Modelling in the late 70s and 80s required a lot of choreography and ahead of a show like AJ Brown Fashion Follies, for example, models would meet at the Jamaica School of Dance in the evenings for rehearsals. "We had the time of our lives following Bertie Rose's instructions," recalls McKinley Matalon.
"Entering the Miss Jamaica World (1978) competition, travelling overseas for modelling assignments, getting ready for photo shoots, and acting for television commercials were all great ways in which I was able to express myself. My summers were spent in jewellery-making classes and ikebana floral design."
THE DESIGN YEARS
McKinley Matalon moved to Miami in the late eighties where, after attending Miami Dade College, she would incorporate her experiences in sales and marketing and the clothing industry and open her own businesses, notably Corporate Images & BMcK Uniforms. "I designed and manufactured corporate apparel for companies throughout the Eastern Caribbean for 13 years. Even after closing the company eight years ago, I am still contacted by my then customers requesting my services."
Closing the business left a void. Not quite sure of what to do, McKinley Matalon decided to revisit the arts. " I planned," she shared, "to paint up a storm, having pursued fashion illustration as one of my college classes." A friend, however, suggested that her tactile personality would lend itself to exploring the plastic arts, and considered ceramics the perfect medium.

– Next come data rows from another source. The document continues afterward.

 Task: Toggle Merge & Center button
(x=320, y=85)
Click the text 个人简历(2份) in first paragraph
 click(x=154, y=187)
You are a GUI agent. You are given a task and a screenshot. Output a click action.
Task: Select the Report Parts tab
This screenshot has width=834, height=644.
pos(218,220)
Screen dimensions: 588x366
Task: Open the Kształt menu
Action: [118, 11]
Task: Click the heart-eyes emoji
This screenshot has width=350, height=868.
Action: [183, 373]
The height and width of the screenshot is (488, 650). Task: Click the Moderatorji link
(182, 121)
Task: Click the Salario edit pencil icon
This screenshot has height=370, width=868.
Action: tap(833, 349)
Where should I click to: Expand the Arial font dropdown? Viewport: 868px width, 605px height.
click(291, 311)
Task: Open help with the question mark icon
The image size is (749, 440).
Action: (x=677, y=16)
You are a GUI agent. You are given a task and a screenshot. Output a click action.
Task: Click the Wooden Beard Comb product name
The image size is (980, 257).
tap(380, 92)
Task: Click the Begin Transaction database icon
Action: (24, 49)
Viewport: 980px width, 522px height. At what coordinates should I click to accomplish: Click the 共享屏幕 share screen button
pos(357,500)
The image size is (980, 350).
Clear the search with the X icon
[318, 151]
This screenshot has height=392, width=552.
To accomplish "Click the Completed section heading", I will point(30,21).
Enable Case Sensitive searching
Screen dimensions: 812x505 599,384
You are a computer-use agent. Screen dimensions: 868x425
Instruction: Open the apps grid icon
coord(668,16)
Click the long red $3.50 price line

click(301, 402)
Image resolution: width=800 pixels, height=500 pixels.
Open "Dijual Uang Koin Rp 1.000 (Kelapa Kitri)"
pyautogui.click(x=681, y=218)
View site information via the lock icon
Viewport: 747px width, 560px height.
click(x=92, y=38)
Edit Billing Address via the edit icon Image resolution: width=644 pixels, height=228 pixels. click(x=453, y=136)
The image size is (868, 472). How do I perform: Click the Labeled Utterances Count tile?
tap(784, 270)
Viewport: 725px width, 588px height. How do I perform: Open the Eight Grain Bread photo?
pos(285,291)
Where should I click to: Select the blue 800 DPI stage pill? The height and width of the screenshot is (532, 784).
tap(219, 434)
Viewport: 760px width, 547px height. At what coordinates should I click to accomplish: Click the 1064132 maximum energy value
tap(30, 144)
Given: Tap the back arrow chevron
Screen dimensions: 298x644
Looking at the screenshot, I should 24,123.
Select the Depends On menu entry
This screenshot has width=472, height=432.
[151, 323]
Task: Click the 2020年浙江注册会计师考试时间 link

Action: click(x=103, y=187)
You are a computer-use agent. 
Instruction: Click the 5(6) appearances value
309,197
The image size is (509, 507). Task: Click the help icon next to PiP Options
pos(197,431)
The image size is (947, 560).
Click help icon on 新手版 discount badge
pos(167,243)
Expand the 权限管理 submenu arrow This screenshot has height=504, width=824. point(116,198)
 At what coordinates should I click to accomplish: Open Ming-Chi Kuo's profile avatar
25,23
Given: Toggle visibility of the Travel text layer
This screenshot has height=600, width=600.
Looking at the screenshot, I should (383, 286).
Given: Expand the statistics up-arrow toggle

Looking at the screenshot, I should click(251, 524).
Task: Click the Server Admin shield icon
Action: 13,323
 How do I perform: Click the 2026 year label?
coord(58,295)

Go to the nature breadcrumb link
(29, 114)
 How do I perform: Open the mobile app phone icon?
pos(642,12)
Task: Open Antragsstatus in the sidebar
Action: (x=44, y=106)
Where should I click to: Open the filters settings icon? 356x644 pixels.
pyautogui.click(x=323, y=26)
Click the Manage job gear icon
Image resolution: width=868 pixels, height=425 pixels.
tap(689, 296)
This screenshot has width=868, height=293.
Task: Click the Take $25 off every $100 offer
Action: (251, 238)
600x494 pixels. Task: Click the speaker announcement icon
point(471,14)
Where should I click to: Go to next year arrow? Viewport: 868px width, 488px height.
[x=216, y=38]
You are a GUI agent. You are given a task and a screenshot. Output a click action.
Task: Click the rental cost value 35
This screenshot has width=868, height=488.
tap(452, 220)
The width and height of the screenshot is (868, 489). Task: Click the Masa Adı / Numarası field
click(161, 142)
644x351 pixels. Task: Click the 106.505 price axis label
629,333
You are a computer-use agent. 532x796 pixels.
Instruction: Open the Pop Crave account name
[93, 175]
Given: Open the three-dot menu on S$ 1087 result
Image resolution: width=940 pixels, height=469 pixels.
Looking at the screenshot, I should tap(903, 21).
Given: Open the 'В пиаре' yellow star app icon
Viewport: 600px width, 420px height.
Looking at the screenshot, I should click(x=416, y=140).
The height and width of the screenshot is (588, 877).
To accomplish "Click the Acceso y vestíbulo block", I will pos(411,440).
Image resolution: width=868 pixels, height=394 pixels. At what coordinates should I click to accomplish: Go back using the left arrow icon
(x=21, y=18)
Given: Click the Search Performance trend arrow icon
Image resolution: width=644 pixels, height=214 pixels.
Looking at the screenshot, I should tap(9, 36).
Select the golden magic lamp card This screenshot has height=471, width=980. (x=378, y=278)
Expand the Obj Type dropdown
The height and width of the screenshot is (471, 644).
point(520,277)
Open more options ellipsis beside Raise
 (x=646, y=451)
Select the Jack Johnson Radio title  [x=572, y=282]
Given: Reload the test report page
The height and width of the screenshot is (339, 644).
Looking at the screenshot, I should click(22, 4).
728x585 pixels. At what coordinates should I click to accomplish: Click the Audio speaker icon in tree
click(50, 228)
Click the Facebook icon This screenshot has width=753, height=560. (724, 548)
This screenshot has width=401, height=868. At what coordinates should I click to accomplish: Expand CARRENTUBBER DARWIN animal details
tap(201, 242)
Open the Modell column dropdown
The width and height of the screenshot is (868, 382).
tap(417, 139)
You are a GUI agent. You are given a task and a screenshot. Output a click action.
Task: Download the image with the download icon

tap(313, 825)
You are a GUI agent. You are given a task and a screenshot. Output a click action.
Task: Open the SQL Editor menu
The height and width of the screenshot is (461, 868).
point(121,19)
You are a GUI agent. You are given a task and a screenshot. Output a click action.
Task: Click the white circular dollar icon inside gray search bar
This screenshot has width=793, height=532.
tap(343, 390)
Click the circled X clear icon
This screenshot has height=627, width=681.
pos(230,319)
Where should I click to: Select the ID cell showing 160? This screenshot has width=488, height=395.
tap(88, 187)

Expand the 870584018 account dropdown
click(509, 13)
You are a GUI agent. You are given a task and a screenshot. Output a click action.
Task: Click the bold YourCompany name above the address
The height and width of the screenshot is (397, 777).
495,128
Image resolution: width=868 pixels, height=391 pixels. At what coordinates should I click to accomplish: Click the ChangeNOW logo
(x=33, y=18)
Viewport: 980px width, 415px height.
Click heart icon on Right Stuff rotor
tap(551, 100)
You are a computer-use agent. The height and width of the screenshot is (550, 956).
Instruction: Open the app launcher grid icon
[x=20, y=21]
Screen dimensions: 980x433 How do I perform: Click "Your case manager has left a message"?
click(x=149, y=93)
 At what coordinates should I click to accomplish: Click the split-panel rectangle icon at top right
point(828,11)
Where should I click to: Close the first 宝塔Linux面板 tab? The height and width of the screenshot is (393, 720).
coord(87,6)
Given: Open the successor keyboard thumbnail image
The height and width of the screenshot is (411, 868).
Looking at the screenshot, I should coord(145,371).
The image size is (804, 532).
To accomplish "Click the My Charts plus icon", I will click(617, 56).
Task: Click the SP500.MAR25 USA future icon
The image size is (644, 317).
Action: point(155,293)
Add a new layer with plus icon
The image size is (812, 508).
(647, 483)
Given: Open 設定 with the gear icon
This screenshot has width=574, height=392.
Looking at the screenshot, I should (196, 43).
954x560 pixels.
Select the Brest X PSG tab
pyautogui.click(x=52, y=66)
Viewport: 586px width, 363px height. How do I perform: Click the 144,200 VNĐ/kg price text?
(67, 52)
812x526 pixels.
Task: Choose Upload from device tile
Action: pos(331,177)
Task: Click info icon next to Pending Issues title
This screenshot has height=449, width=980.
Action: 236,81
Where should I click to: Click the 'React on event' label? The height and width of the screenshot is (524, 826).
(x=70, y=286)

"I started classes at Edna Manley School of Art in 2006 where I was tutored by Norma Harrack, a most encouraging and nurturing teacher, and later at Sanaa Studio again with Harrack and occasionally with Philip Supersad. "Encouragement would also come from Gene Pearson who gave me a piece of clay so he could show me how to Raku a piece. Unfortunately, I still have not taken him up on that yet."
"This is a special time in my life: my daughter is all grown up. I no longer have my business and my husband and close friends have encouraged me to explore my creativity. This phase of my life is now about challenging myself to create in new and exciting ways and I must say that I have been surprising myself, as my exhibition title -- Emergence -- explains. This is but the start of this journey."